Tom Nichols, a professor at the Naval War College who worked on the nuclear conflict with the Soviet Union, laid out what can be expected from these “talks.”
It really cannot be understated how big of a diplomatic win this is for North Korea. In 1988, they released a propaganda film titled The Country I Saw, and in 2012, the government debuted parts 2 through 5, effectively communicating what they wanted out of a relationship with the United States. Jeffrey Lewis is the Director of the East Asia Nonproliferation Program at the James Martin Center for Nonproliferation Studies at the Middlebury Institute of International Studies at Monterey, and he wrote about The Country I Saw just after it came out in 2012:
The movie—actually four full-length sequels to a 1988 propaganda piece called The Country I Saw—is the fictional story of how one unassuming Japanese professor of international relations learns to stop worrying and love North Korea’s bomb.
The climax of the movie is where Donald Trump comes in, as he literally just pledged to reenact the scene that North Korea depicted as a major, major victory for them. Per Lewis:
One of the enduring questions has been what the DPRK really seeks from the United States. Most experienced voices believe that the leadership of the DPRK is seeking recognition for its regime, ultimately in the form of normalized relations. High-level contacts, such as summits and special envoys, are important evidence for North Korea that the world accepts the regime. The Country I Saw does much to reinforce the general view of a DPRK leadership that has set securing the legitimacy and stability of its regime as the over-riding foreign policy goal. That a visit by Bill Clinton instead of Bill Richardson is the big reveal at the end of the movie says a lot about how North Korea sees its nuclear diplomacy.
Trump is basing his achievement on the incredibly dubious prospect that North Korea will give up its nuclear program. Even though Lewis highlights some hope for a normal(ish) relationship, it’s difficult to see how it happens under Donald Trump’s denuclearized terms.
The movie is rather less encouraging on the subject of whether North Korea will negotiate away its nuclear weapons and ballistic missiles.

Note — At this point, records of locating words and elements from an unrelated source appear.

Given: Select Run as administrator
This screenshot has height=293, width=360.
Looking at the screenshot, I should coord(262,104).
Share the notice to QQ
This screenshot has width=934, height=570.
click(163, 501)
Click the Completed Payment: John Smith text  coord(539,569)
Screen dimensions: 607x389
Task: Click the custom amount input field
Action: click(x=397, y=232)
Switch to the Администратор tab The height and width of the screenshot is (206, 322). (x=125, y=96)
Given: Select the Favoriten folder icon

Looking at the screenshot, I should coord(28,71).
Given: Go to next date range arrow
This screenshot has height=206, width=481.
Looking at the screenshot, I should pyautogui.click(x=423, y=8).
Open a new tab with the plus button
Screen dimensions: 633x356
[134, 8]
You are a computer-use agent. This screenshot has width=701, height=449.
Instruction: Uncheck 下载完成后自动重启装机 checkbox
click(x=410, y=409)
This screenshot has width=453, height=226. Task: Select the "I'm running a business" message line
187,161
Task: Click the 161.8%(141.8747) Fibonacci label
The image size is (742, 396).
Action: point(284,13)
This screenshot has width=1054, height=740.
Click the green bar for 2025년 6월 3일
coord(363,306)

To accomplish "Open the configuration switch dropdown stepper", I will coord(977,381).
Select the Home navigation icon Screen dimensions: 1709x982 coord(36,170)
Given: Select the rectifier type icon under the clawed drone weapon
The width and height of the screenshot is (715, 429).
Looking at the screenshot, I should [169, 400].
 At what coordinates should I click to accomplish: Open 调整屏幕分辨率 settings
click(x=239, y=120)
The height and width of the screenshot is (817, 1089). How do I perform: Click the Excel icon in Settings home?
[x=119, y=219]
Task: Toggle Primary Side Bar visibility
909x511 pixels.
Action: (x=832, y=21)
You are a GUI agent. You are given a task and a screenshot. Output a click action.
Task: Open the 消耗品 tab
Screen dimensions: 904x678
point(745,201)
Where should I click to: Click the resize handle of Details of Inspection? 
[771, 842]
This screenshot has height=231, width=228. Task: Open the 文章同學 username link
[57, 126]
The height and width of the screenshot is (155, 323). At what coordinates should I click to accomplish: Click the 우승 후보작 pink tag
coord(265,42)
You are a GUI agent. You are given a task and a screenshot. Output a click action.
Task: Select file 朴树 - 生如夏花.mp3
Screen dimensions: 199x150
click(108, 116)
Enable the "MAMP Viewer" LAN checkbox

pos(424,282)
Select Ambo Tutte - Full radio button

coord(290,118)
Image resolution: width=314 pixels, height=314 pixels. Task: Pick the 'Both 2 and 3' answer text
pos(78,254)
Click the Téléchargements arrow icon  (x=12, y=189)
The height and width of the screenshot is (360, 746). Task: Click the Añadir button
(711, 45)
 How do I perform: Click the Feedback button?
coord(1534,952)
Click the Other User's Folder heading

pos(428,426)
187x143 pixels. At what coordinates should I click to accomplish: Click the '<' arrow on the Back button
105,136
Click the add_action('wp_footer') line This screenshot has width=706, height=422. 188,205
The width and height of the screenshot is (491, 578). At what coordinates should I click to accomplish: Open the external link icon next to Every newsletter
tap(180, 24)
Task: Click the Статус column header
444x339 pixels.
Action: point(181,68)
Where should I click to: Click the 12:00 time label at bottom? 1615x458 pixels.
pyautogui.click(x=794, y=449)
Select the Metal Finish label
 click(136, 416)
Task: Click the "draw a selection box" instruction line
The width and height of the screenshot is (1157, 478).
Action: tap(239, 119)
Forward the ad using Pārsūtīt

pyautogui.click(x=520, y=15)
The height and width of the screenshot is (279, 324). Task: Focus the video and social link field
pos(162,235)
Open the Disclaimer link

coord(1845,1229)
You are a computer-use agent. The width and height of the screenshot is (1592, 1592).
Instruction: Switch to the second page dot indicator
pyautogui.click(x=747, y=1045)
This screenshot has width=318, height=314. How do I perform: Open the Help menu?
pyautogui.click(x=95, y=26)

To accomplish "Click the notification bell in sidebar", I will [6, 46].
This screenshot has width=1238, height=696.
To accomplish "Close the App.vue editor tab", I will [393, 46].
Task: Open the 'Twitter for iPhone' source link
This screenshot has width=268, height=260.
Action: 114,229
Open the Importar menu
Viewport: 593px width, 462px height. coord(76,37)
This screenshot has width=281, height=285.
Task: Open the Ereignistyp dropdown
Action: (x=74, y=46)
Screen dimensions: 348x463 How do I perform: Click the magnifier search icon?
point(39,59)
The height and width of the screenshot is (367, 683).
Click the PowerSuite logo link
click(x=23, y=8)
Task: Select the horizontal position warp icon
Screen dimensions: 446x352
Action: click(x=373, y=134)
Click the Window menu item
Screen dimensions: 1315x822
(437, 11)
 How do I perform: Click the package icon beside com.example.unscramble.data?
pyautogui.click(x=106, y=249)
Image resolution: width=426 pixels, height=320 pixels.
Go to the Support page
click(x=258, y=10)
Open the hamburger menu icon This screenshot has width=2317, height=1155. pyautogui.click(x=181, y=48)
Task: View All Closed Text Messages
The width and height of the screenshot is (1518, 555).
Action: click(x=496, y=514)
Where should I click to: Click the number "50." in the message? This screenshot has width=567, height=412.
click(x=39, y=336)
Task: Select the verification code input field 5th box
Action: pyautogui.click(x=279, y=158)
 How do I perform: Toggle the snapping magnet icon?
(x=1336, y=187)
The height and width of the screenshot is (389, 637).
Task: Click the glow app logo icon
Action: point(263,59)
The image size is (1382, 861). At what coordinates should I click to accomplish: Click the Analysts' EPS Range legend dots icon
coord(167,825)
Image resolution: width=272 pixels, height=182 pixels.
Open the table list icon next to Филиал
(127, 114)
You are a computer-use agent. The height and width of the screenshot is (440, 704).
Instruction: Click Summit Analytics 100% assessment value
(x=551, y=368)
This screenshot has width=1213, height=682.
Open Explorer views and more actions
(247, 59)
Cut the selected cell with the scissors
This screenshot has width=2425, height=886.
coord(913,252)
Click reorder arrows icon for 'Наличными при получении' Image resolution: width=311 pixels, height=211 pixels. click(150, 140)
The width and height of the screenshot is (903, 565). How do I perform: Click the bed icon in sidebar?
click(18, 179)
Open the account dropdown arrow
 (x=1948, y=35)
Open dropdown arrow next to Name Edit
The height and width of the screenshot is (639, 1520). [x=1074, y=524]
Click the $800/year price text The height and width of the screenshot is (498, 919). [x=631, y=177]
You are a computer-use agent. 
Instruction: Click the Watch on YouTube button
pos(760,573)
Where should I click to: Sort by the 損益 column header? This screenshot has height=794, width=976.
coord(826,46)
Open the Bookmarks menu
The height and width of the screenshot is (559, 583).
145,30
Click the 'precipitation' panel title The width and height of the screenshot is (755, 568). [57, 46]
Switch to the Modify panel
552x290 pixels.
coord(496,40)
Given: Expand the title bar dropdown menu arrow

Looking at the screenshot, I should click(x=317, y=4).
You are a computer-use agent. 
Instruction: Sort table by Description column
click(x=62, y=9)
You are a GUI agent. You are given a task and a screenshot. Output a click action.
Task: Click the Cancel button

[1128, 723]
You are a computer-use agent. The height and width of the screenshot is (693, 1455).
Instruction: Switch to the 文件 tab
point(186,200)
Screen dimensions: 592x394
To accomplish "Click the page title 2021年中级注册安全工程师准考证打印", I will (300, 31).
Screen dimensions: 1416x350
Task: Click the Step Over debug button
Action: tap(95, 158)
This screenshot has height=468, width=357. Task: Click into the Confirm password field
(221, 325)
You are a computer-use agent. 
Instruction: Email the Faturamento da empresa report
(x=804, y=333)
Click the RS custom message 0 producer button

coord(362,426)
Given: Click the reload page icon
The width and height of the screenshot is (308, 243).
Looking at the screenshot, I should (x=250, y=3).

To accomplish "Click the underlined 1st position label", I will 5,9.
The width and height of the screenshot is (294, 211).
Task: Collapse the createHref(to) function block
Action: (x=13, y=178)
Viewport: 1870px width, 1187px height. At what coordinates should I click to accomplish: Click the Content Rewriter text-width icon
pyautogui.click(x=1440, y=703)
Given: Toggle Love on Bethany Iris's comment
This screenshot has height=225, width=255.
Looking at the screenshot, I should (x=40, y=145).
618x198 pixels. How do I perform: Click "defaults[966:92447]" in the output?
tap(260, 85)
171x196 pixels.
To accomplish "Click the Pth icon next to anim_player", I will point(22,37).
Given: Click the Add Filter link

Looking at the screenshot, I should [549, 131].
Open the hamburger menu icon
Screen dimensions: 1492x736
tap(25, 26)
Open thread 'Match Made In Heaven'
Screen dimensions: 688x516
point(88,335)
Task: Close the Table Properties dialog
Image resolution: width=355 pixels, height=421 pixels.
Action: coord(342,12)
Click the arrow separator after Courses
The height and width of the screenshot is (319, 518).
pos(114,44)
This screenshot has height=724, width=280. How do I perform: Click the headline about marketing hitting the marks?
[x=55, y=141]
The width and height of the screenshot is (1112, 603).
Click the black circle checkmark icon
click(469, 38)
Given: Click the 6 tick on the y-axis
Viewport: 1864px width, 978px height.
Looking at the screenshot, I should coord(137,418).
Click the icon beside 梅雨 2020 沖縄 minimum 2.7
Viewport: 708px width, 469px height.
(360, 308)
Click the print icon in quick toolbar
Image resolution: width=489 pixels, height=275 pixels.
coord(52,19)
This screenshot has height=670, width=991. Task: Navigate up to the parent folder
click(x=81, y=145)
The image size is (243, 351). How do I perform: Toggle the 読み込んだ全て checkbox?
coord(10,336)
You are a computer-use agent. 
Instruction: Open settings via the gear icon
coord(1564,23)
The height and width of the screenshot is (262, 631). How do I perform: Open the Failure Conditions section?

Particularly notable is the observation that ideological conflict no longer dominates international politics. North Korea’s place in the world, at least in The Country I Saw, is entirely a function of missile and nuclear capabilities. The United States may be able to achieve temporary reduction in tensions and even freeze certain programs, but it seems equally clear that the DPRK has concluded that its survival as a functioning state in the international system is entirely a product of its military capabilities. Soft power is not concept that gets much attention in The Country I Saw.
Not to mention, the “achievement” made by Trump is only an agreement to talk. There is nothing scheduled, as Sarah Huckabee Sanders said: “He will accept the invitation to meet with Kim Jong Un at a place and time to be determined.”
Just like how he was going to repeal Obamacare on day one? Or the DACA bill that he was going to sign? Or the interview with Robert Mueller he wants to have? The president is an expert in saying things and not following up on them, and given that the State Department seemingly had no idea this major announcement was about to happen, it seems like a good bet that Trump and Kim Jong Un will never meet face to face. Ultimately, that would likely be the best option to happen in this ordeal, because as Trump joked at the annual Gridiron Club Dinner: “As far as the risk of dealing with a madman is concerned, that’s his problem, not mine.”